Shetty’s role from day one was operational wizardry. As the company scaled, she orchestrated the build-out of Bioworks facilities—state-of-the-art labs for DNA synthesis, cell engineering, and testing. By 2018, Ginkgo unveiled Bioworks4, its fourth-generation facility, capable of engineering over 50 organisms simultaneously for partners like Ajinomoto, Cargill, and Archer Daniels Midland (ADM). Under her stewardship, the headcount exploded from a handful to over 500, and funding poured in: more than $450 million in venture capital by the mid-2010s.

A pivotal moment came in 2014 when Ginkgo became the first biotech firm accepted into Y Combinator, the storied Silicon Valley accelerator. Inspired by tech mogul Sam Altman’s call for “hard tech” investments, Shetty and her co-founders bridged the gap between wet labs and venture dollars, attracting billions more. The result? Ginkgo’s “biological operating system,” a platform that automates the design-build-test-learn cycle for microbes, slashing development times from years to months.

Milestones and Impact: From Unicorn to Public Powerhouse

Shetty’s fingerprints are on Ginkgo’s string of triumphs.
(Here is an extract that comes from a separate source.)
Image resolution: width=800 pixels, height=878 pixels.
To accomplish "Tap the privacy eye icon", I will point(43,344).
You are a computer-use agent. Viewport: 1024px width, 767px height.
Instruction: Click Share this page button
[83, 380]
The company went public via a SPAC merger in 2021, debuting on the NYSE under the ticker $DNA amid a wave of biotech enthusiasm. Today, Ginkgo operates as a horizontal platform, serving diverse sectors: engineering bacteria for plant-based proteins in food, precision-fermented flavors in consumer goods, and novel therapeutics in pharma. During the COVID-19 crisis, Ginkgo pivoted nimbly, launching Concentric—a biosecurity arm for real-time pathogen detection via wastewater and genomic sequencing. This tool was deployed across U.S. states and Puerto Rico, aiding in everything from flu tracking to vaccine development.

Her accolades reflect this impact. Forbes crowned her one of 2008’s “Eight People Inventing the Future,” while Fast Company named her among the 100 Most Creative People in Business in 2011. In 2018, Business Insider hailed her as one of the most powerful female engineers, and in 2019, she received the Rosalind Franklin Award for Leadership in Industrial Biotechnology and Agriculture. By 2022, she ranked #97 on Forbes’ America’s Self-Made Women list, a nod to her role in building SynBio’s first unicorn.
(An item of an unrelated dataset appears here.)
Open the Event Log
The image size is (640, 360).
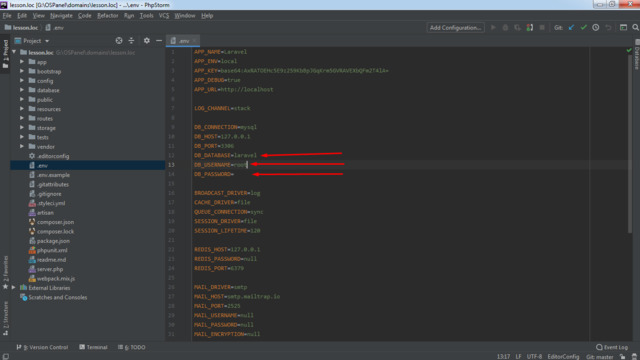[612, 347]
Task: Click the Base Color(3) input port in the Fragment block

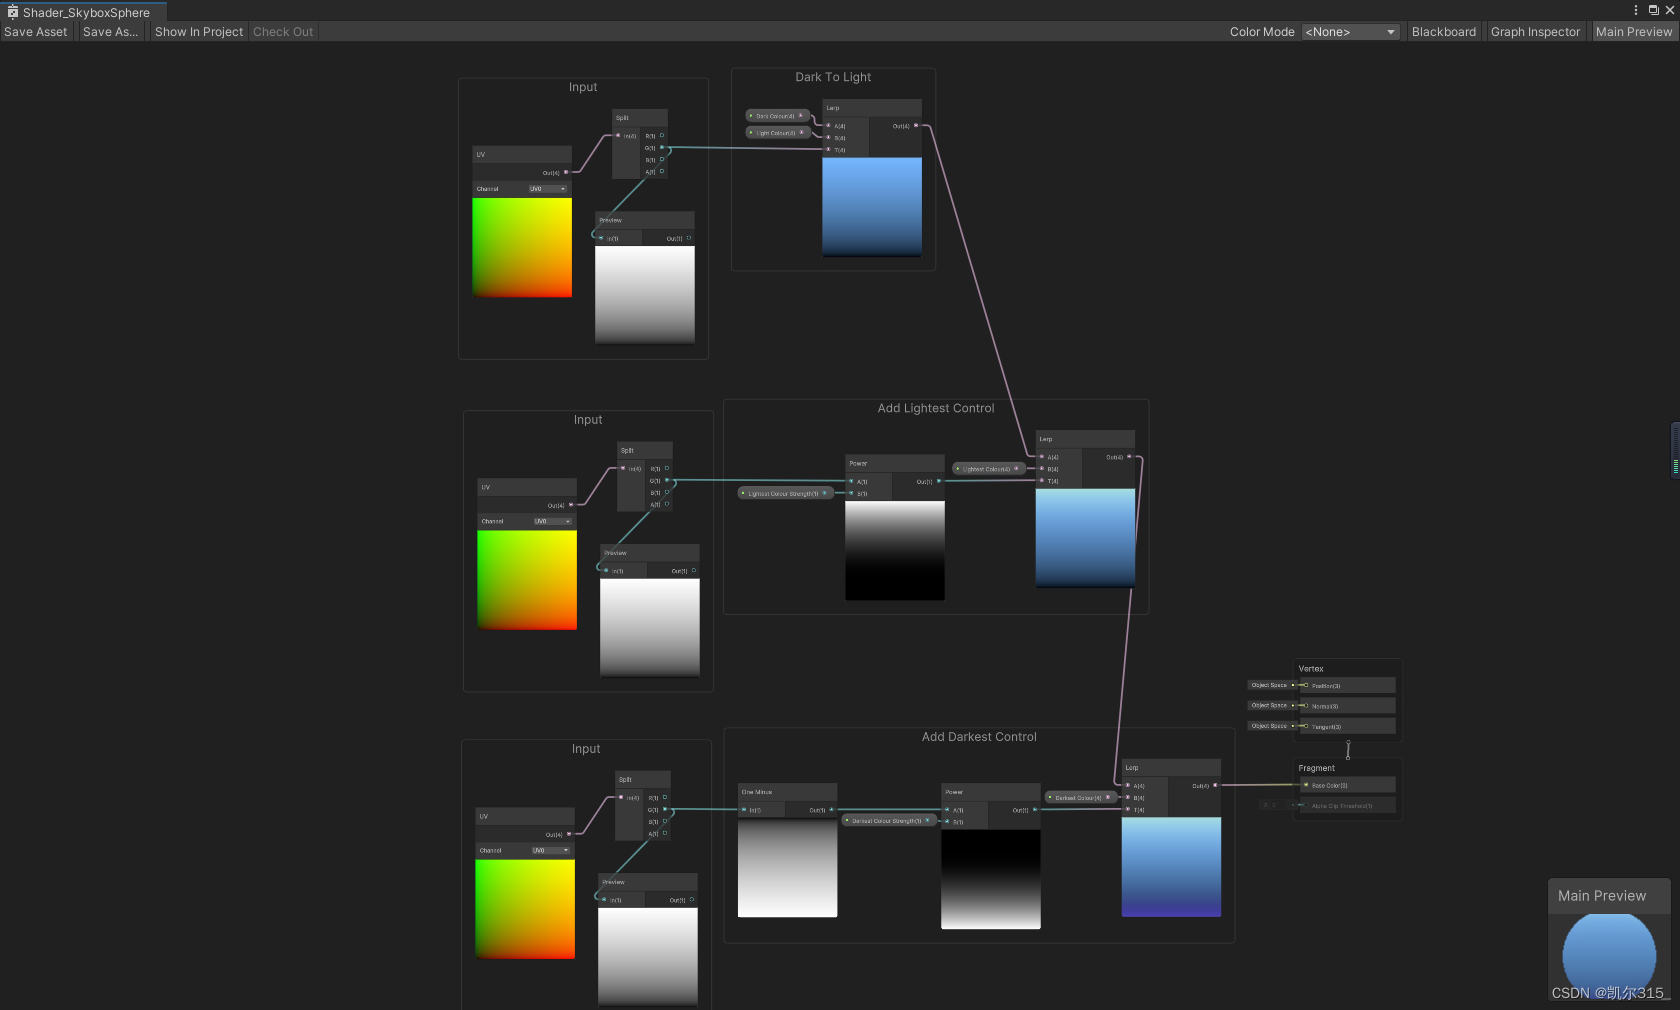Action: tap(1306, 785)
As of 2025, Shetty remains deeply engaged. Recent visits from global leaders, like EU Commissioner Oliver Varhelyi in June, underscore Ginkgo’s role in balancing biotech innovation with biosecurity—ensuring benefits for health, agriculture, and beyond while countering biothreats. U.S. Senator Todd Young’s April tour of Ginkgo facilities highlighted partnerships in national security, including DARPA-funded projects for deployable protein manufacturing labs that produce antibodies and vaccines on demand for chemical, biological, or nuclear emergencies. These efforts position Ginkgo—and Shetty—at the nexus of defense, AI, and biology, with board ties to firms like Palantir and Anduril amplifying her influence.
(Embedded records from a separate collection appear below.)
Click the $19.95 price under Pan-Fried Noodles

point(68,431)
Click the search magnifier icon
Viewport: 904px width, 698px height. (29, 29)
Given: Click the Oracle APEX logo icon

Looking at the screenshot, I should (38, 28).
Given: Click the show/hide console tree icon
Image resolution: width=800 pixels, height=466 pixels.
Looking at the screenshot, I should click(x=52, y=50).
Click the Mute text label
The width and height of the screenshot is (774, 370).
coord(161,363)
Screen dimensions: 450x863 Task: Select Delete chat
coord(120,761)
Vision and Legacy: Passion Over Profit

Shetty has never been one for the glamour of founder status. In interviews, she emphasizes purpose: “We didn’t start Ginkgo to make money… We did it because we wanted to make [research] faster, cheaper, and easier.” This ethos drives her advice to aspiring entrepreneurs: pursue passion, not prestige. At events like the Female Founders Conference, she shares stories of grit—scaling amid skepticism, navigating male-dominated boardrooms, and inspiring a new generation of bioengineers.

Looking ahead, Shetty envisions a world where cell programming is as routine as app development, tackling climate change through bio-based materials or eradicating diseases via custom microbes. With Ginkgo’s AI integrations and global expansions, she’s not just building a company; she’s engineering biology’s operating system for humanity.

Reshma P. Shetty’s story is one of quiet revolution: a computer scientist who rewrote life’s code, a founder who turned an apartment idea into an industry titan. In an era of uncertainty, her work reminds us that the most profound innovations often start with a scent of mint and a dream of possibility.